Isolating cue evaluation signatures in mouse V1 is challenging because its neural activity can reflect multiple behavioral influences; our task was designed to reduce the impact of such influences, but it also has its shortcomings. Key features of our task, such as self-initiation of trials ensuring constant task engagement, constant running speed, and a delayed reward, allowed us to compare responses to the cues during the task, while controlling for the impact of arousal (Vinck et al., 2015; Reimer et al., 2016), locomotion (Niell and Stryker, 2010; Erisken et al., 2014; Dadarlat and Stryker, 2017), and task engagement (Jurjut et al., 2017; Pho et al., 2018; Jacobs et al., 2020).

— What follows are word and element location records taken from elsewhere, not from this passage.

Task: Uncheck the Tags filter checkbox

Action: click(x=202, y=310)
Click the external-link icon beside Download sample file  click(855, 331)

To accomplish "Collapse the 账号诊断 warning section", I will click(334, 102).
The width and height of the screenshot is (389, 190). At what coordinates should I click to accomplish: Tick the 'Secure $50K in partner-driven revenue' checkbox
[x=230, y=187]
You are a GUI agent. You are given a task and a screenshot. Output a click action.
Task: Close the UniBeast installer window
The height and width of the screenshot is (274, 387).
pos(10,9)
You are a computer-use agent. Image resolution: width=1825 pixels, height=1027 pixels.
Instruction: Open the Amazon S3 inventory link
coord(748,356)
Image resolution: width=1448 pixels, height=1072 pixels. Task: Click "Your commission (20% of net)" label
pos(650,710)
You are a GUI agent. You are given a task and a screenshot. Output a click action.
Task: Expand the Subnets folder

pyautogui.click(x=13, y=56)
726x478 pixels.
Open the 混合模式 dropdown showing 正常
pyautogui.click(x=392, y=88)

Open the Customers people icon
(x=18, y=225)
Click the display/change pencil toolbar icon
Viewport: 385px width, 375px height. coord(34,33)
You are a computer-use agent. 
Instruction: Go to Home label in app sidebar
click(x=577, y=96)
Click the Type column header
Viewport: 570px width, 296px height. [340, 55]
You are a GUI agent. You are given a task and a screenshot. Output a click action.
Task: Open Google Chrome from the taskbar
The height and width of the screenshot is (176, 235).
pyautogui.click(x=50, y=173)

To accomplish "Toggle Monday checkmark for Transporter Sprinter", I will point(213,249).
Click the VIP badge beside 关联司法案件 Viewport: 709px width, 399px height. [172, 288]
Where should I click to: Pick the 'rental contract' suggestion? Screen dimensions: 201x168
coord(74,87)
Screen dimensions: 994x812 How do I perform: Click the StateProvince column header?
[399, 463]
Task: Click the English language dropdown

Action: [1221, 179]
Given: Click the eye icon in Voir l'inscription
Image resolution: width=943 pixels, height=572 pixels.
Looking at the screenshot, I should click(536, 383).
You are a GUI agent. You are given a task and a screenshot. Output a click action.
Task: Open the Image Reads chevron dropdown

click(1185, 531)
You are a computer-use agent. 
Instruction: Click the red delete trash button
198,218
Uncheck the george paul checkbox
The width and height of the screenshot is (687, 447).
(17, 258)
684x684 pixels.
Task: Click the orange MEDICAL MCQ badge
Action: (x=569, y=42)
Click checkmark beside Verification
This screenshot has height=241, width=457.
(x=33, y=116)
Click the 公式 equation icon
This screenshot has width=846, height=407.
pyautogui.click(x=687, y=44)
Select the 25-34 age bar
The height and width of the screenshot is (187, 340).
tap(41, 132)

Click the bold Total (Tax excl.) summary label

Yet, to assess baseline neural discriminability, we relied on the sensory control condition, during which the temporal structure of stimulus presentation and the overall arousal level of the mice were different. Although neural discriminability did not depend on locomotion per se, we cannot rule out that stimulus timing or arousal contributed to the difference in discriminability between sensory control and task condition. We also did not monitor orofacial features, such as movements of the face, the nose, or whiskers (Musall et al., 2019; Stringer et al., 2019; Salkoff et al., 2020), whose impact on V1 activity can be substantial during unconstrained behavior (Stringer et al., 2019) but might be less pervasive when mice are engaged in a visual task (Musall et al., 2019).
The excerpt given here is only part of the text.